Eteplirsen treatment induces production of Becker-like dystrophins in Duchenne patients. These are partially functional, but better than no dystrophin as is the case in Duchenne. Eteplirsen was approved based on dystrophin production after treatment, albeit at low levels (<1%).
Treatment is a weekly intravenous infusion. Data on functional effects from a placebo-controlled trial is still pending, but compared to natural history cohorts, treatment patients seem to have a slower disease progression with regards to loss of ambulation and respiratory function.
Of course, natural history comparisons have limitations; confirmatory studies are ongoing. Meanwhile, authors wanted to have insight into the impact of treatment as perceived by caregivers. For this, semi-structured interviews were conducted with 15 caregivers of patients on eteplirsen.
Treatment time on average was 15 months (3-24 months), and patients were 7-15 years old. At the start of treatment, 8 patients were ambulant; at the time of interviews, 7 were ambulant. 8 patients were on steroids. (Ambulation definition was as perceived by the caregivers).
Caregivers were asked to recall the condition their son was in before treatment initiation.
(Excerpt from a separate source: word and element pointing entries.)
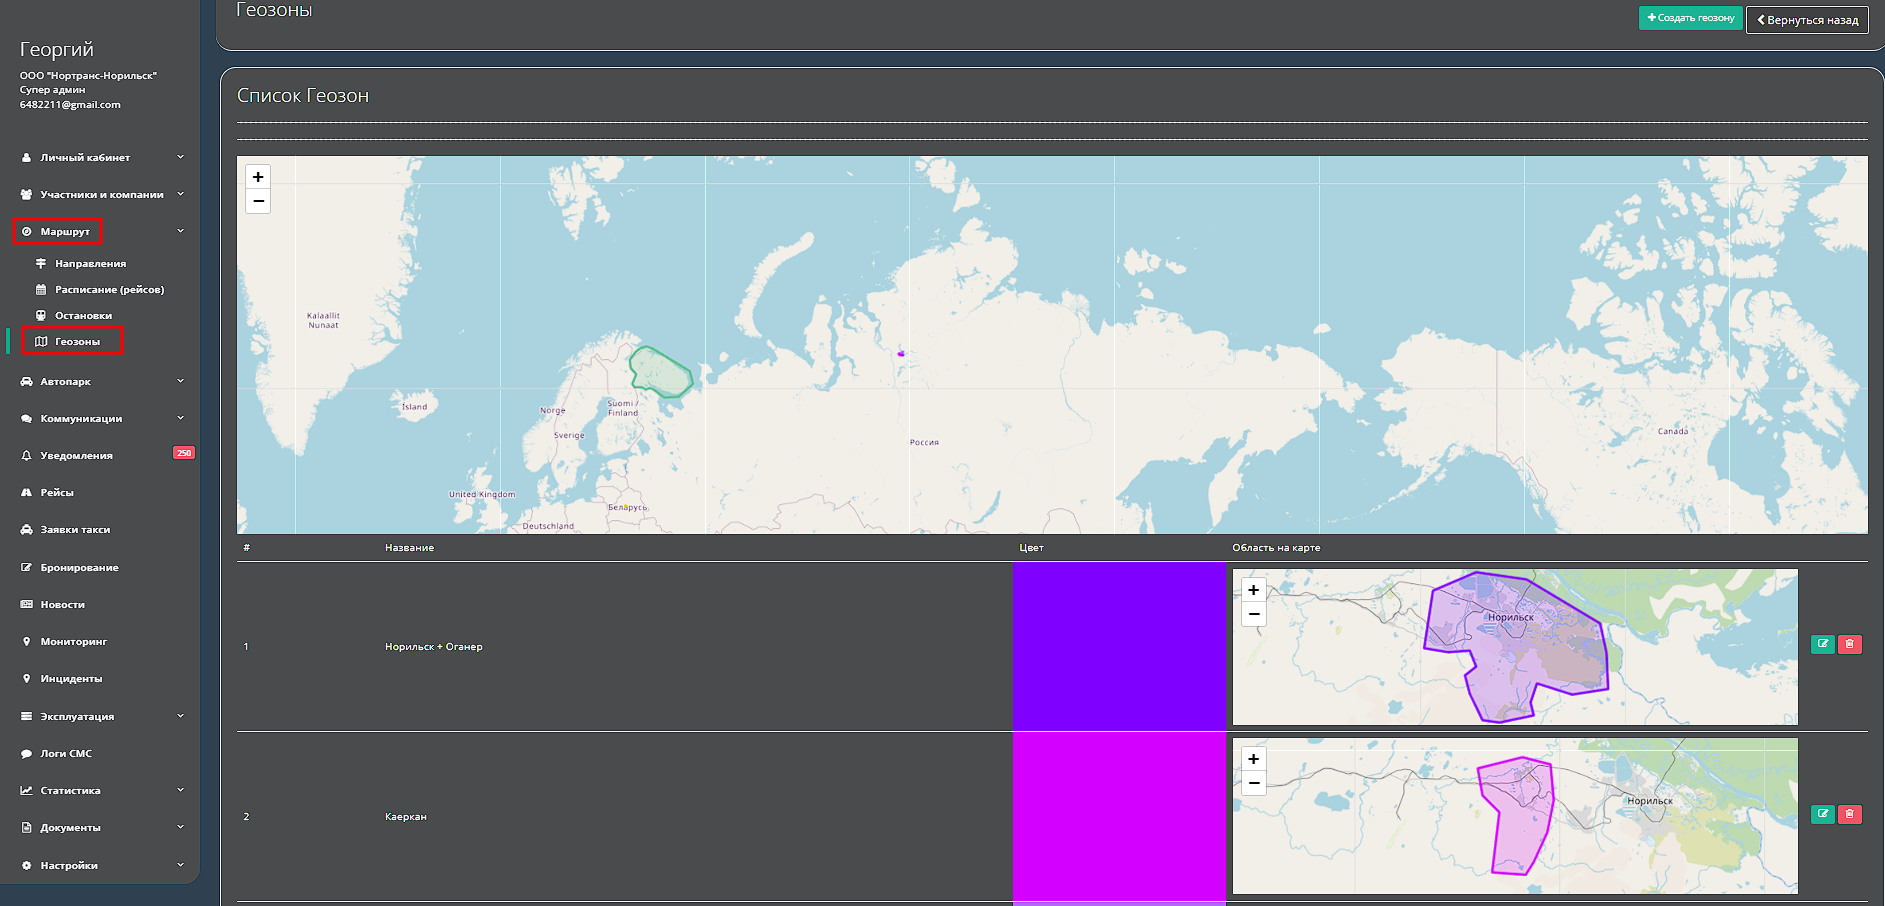The width and height of the screenshot is (1885, 906).
Task: Expand the Личный кабинет menu
Action: pos(85,158)
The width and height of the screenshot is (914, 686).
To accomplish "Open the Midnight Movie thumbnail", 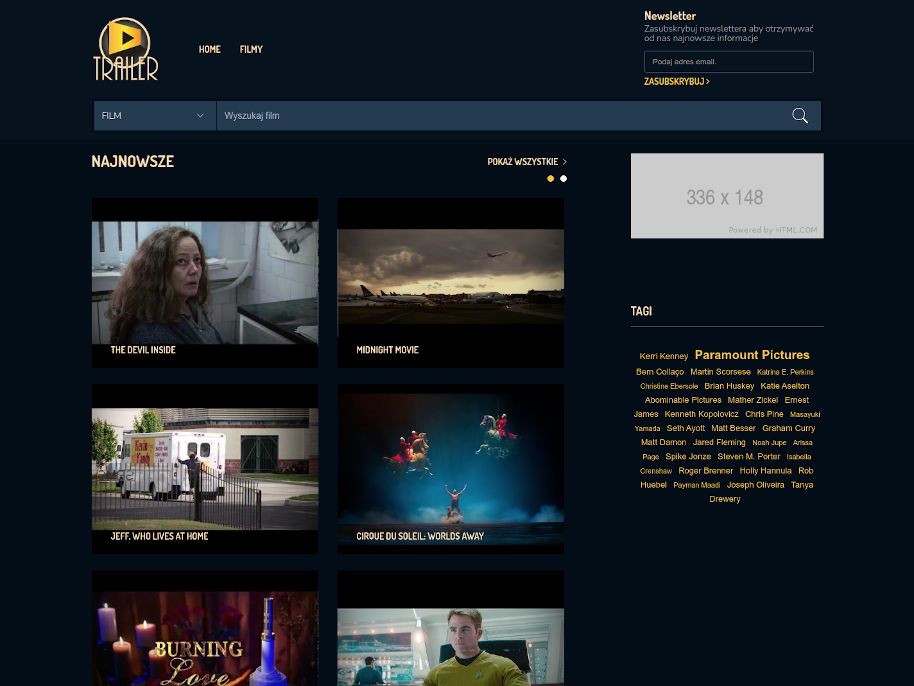I will pyautogui.click(x=451, y=282).
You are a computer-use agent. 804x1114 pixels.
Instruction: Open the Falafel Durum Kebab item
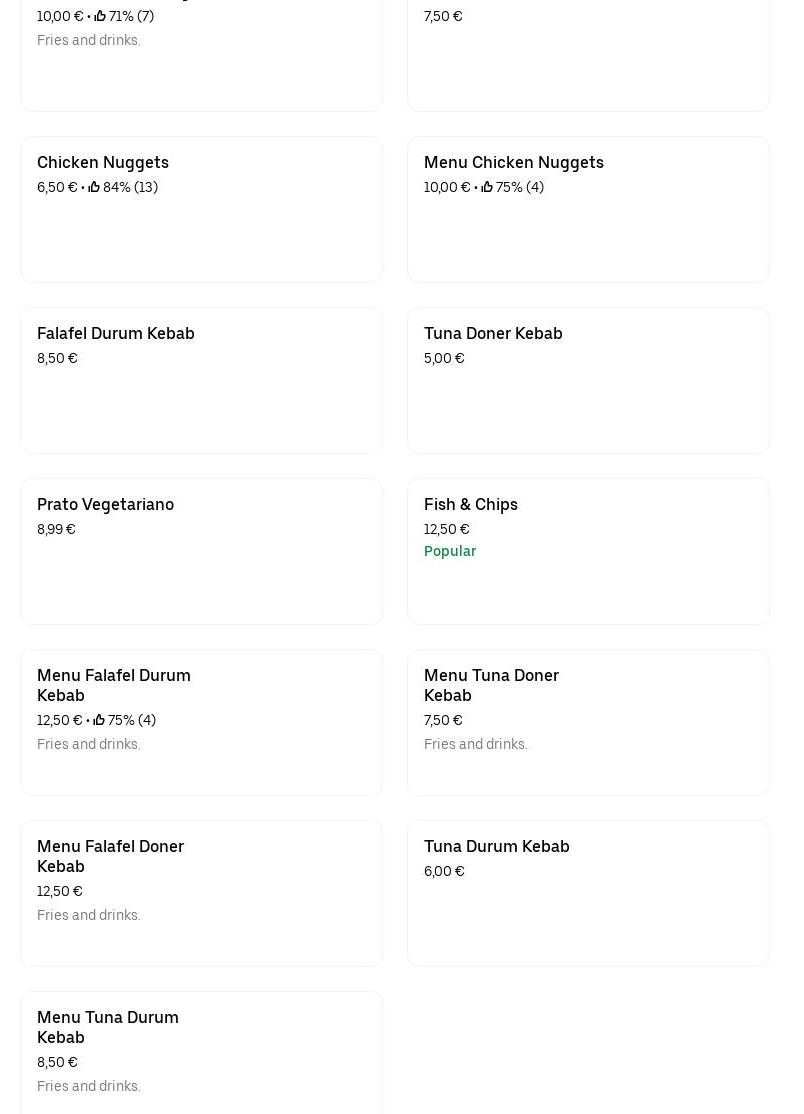pos(201,380)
This outlined the burden of Duchenne: problems with walking, stair climbing, running for the ambulant patients, and problems with raising arms and hand grip in non-ambulant patients.
This had an impact on the activities of daily living, e.g., getting dressed and washing, but also school activities, e.g., writing, physical education, and playing with other pupils. Finally, symptoms of fatigue and pain were common.
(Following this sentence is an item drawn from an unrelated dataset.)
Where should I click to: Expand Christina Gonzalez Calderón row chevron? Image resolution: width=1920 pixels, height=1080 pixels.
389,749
Many caregivers outlined improvement and maintenance of function, while some also outlined a decline in function (see image below). Note that you expect that if the treatment works, it will not stop the disease but slow it down, so a decline is not unexpected.
Decline was seen in patients on eteplirsen for a longer time (12-24 months). Improvements/maintenance was seen for function, but also activities of daily living and reduced fatigue.
Improved learning ability was also reported – as eteplirsen does not cross the blood-brain barrier, this is likely an indirect effect of reduced fatigue. Authors discuss that their study makes the burden of Duchenne clear. As limitations, authors mention the small sample size,
Another limitation is that the study was retrospective, relying on the recall of the caregivers. This may have led to confirmation bias. Authors outline that more work is needed to quantify effects with clinicians and patients/caregivers using relevant scales.
This will be interesting indeed. However, the results of the phase III confirmatory trials are also eagerly anticipated by me, to hopefully show that eteplirsen treatment causes a measurable decline in disease progression.